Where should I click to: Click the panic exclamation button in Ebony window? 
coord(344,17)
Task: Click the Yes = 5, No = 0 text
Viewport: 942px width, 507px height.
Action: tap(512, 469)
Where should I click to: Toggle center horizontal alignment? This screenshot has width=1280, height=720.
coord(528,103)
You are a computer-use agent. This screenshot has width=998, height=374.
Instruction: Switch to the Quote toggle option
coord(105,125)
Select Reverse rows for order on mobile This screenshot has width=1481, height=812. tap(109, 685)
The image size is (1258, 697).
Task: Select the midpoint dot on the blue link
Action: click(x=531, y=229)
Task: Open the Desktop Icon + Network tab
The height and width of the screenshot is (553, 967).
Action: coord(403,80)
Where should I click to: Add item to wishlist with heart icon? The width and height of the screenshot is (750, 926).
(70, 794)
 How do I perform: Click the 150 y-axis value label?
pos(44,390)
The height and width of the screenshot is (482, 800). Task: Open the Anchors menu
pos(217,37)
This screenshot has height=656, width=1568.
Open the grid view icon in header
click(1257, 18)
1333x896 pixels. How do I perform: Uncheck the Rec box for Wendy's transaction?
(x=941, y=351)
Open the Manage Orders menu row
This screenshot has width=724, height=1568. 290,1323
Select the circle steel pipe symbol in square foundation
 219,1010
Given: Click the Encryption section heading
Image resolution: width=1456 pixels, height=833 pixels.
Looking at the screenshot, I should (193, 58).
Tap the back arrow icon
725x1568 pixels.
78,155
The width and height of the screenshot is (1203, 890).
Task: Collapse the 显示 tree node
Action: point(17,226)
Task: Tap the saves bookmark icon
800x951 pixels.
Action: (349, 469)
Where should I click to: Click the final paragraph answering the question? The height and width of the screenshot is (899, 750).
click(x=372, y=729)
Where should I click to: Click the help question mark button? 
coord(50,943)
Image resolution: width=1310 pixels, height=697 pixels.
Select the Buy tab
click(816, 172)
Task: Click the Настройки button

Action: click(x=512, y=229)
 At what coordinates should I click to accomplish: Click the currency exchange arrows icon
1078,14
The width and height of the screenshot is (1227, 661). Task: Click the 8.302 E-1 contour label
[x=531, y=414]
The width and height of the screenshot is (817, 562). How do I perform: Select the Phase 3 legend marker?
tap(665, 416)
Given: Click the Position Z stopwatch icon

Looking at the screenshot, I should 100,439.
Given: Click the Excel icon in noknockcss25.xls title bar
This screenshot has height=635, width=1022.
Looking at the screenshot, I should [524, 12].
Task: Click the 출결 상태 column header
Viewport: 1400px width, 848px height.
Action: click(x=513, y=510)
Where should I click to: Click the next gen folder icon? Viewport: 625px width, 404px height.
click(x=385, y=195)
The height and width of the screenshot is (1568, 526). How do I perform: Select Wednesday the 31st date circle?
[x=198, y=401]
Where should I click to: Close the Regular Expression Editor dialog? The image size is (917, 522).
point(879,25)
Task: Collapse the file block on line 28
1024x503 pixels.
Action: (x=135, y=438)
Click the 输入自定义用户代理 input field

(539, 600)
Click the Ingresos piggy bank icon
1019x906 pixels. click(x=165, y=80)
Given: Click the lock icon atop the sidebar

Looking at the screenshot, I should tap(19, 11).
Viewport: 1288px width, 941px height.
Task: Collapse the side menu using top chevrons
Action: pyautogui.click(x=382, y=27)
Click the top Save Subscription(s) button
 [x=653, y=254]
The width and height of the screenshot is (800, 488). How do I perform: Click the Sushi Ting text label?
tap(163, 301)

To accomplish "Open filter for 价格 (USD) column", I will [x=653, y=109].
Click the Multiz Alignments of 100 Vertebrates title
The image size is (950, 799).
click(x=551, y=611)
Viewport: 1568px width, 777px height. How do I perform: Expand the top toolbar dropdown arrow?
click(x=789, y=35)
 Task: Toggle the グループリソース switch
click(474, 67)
-*-*-
**EXERCISE REQUIREMENTS**
Write the records out again, character for character.

**THE COMPLETED TASK**
Where should I click to: Click the panic exclamation button in Ebony window? 
coord(344,17)
Task: Click the Yes = 5, No = 0 text
Viewport: 942px width, 507px height.
Action: tap(512, 469)
Where should I click to: Toggle center horizontal alignment? This screenshot has width=1280, height=720.
coord(528,103)
You are a computer-use agent. This screenshot has width=998, height=374.
Instruction: Switch to the Quote toggle option
coord(105,125)
Select Reverse rows for order on mobile This screenshot has width=1481, height=812. tap(109, 685)
The image size is (1258, 697).
Task: Select the midpoint dot on the blue link
Action: click(x=531, y=229)
Task: Open the Desktop Icon + Network tab
The height and width of the screenshot is (553, 967).
Action: coord(403,80)
Where should I click to: Add item to wishlist with heart icon? The width and height of the screenshot is (750, 926).
(70, 794)
 How do I perform: Click the 150 y-axis value label?
pos(44,390)
The height and width of the screenshot is (482, 800). Task: Open the Anchors menu
pos(217,37)
This screenshot has height=656, width=1568.
Open the grid view icon in header
click(1257, 18)
1333x896 pixels. How do I perform: Uncheck the Rec box for Wendy's transaction?
(x=941, y=351)
Open the Manage Orders menu row
This screenshot has width=724, height=1568. 290,1323
Select the circle steel pipe symbol in square foundation
 219,1010
Given: Click the Encryption section heading
Image resolution: width=1456 pixels, height=833 pixels.
Looking at the screenshot, I should (193, 58).
Tap the back arrow icon
725x1568 pixels.
78,155
The width and height of the screenshot is (1203, 890).
Task: Collapse the 显示 tree node
Action: point(17,226)
Task: Tap the saves bookmark icon
800x951 pixels.
Action: (349, 469)
Where should I click to: Click the final paragraph answering the question? The height and width of the screenshot is (899, 750).
click(x=372, y=729)
Where should I click to: Click the help question mark button? 
coord(50,943)
Image resolution: width=1310 pixels, height=697 pixels.
Select the Buy tab
click(816, 172)
Task: Click the Настройки button

Action: click(x=512, y=229)
 At what coordinates should I click to accomplish: Click the currency exchange arrows icon
1078,14
The width and height of the screenshot is (1227, 661). Task: Click the 8.302 E-1 contour label
[x=531, y=414]
The width and height of the screenshot is (817, 562). How do I perform: Select the Phase 3 legend marker?
tap(665, 416)
Given: Click the Position Z stopwatch icon

Looking at the screenshot, I should 100,439.
Given: Click the Excel icon in noknockcss25.xls title bar
This screenshot has height=635, width=1022.
Looking at the screenshot, I should [524, 12].
Task: Click the 출결 상태 column header
Viewport: 1400px width, 848px height.
Action: click(x=513, y=510)
Where should I click to: Click the next gen folder icon? Viewport: 625px width, 404px height.
click(x=385, y=195)
The height and width of the screenshot is (1568, 526). How do I perform: Select Wednesday the 31st date circle?
[x=198, y=401]
Where should I click to: Close the Regular Expression Editor dialog? The image size is (917, 522).
point(879,25)
Task: Collapse the file block on line 28
1024x503 pixels.
Action: (x=135, y=438)
Click the 输入自定义用户代理 input field

(539, 600)
Click the Ingresos piggy bank icon
1019x906 pixels. click(x=165, y=80)
Given: Click the lock icon atop the sidebar

Looking at the screenshot, I should tap(19, 11).
Viewport: 1288px width, 941px height.
Task: Collapse the side menu using top chevrons
Action: pyautogui.click(x=382, y=27)
Click the top Save Subscription(s) button
 [x=653, y=254]
The width and height of the screenshot is (800, 488). How do I perform: Click the Sushi Ting text label?
tap(163, 301)

To accomplish "Open filter for 价格 (USD) column", I will [x=653, y=109].
Click the Multiz Alignments of 100 Vertebrates title
The image size is (950, 799).
click(x=551, y=611)
Viewport: 1568px width, 777px height. How do I perform: Expand the top toolbar dropdown arrow?
click(x=789, y=35)
 Task: Toggle the グループリソース switch
click(474, 67)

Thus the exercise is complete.